Tulla Group’s Kevin Maloney, Chasing Growth in Australia
CapitalPitch, an funding platform in Australia that helps startups connect with VC (venture capital) money, has begun raising at least A$10-M for its own fund to co-invest in early-stage Australia ventures that raise money through its website.
The new CapitalPitch Venture Fund is partnered with the high-net-worth Maloney Family through the Tulla Group and angel investor Trevor Folsom’s Club Investible.
Pictured above: Jeremy Liddle,Capital Pitch; Trevor Folsom. Investible; Emlyn Scott, CapitalPitch and Tulla Group Chairman Kevin Maloney are joining the hunt for Australian tech startup investments.
Monday, Jeremy Liddle, CapitalPitch co-founder, said the fund is in discussions with a super-annuation fund and foreign investors who are interested in backing it.
“We are looking for it to be a minimum of A$10-M and we’re going to market now to see exactly how big it can be.
We are willing to go much larger than A$10-M and we estimate the rounds we will work on will be about $1-M and we’ll go in for 15%.”
At this rate, at the lowest end of its funding target, the company could co-invest in 65 startups.
The fund is the latest in a stream of funds launched in recent times aiming to fund early stage startups.
Since launching in January 2015, CapitalPitch says it has helped 9 companies raise more than A$13-M and it has 1392 members.
Startups that have successfully raised money through CapitalPitch include aged care business CareGuidance, Car Next Door and online brokerage business OpenMarkets.
The CapitalPitch Venture fund will invest 15% of the total capital raised target in each startup on the website that successful secures another lead investor.
As the startups on the platform grow and look to raise larger amounts of capital, CapitalPitch intends to continue to support them and will invest again in later rounds.
“We’ve looked at all the best funding platforms around the world and all of the best processes to build investor-ready startups and we’ve seen that having a fund is important for two reasons,” said Mr. Liddle, who previously founded food and beverage wholesale, marketing and distribution business Riolife.

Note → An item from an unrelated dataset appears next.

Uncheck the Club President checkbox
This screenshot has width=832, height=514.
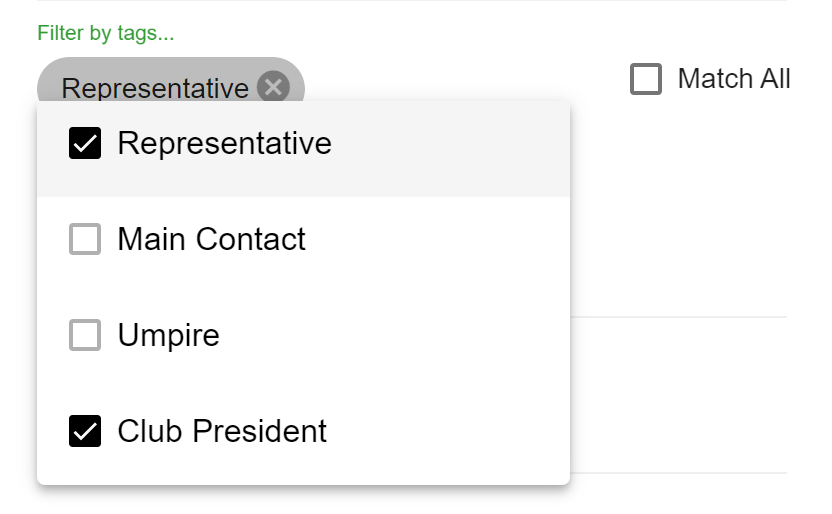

“From an investor perspective it says that we’re so confident in our process that we’ll put our money in first, and then from a startup perspective it shows our motivation isn’t just to take a percentage success fee … it’s helping them get to a successful exit,” he said.
Before joining the CapitalPitch board and becoming a partner in the new venture fund, Mr. Folsom invested in the company’s $150,000 and $600,000 seed funding rounds.
Through Mr. Folsom, Mr Liddle was introduced to The Maloney Family, who have been ranked on BRW Rich Families list.
Startups that want to join CapitalPitch platform must go through a 6-step preparation phase. The company does not accept any startups that are pre-revenue and closely examines the experience of the founders, makes them complete a 21-page pitch deck, evaluates their financial model and sales and marketing plan and causes them to complete a 70-point Due Diligence checklist.
Mr. Liddle said this tested the willingness of the founders to embrace the difficulty of the process.
“The great founders love the opportunity to be better and to be more prepared to put their best foot forward,” he said.
“There are a lot of cowboys in the market and a lot of people lose money because they don’t put the rigour into the process. But the successful founders love this systematic approach.”
Having recently met with investors and business leaders in Singapore, Hong Kong, Shanghai, New York and San Francisco, Mr. Liddle said there was a strong appetite from Asian investors for Australia companies.
“It surprised me how open they were to invest in Australian companies,” he said. “In the US there is less of an appetite for Australian startups, but there is a strong appetite for the Asian region … and Australia is a big part of targeting that region.”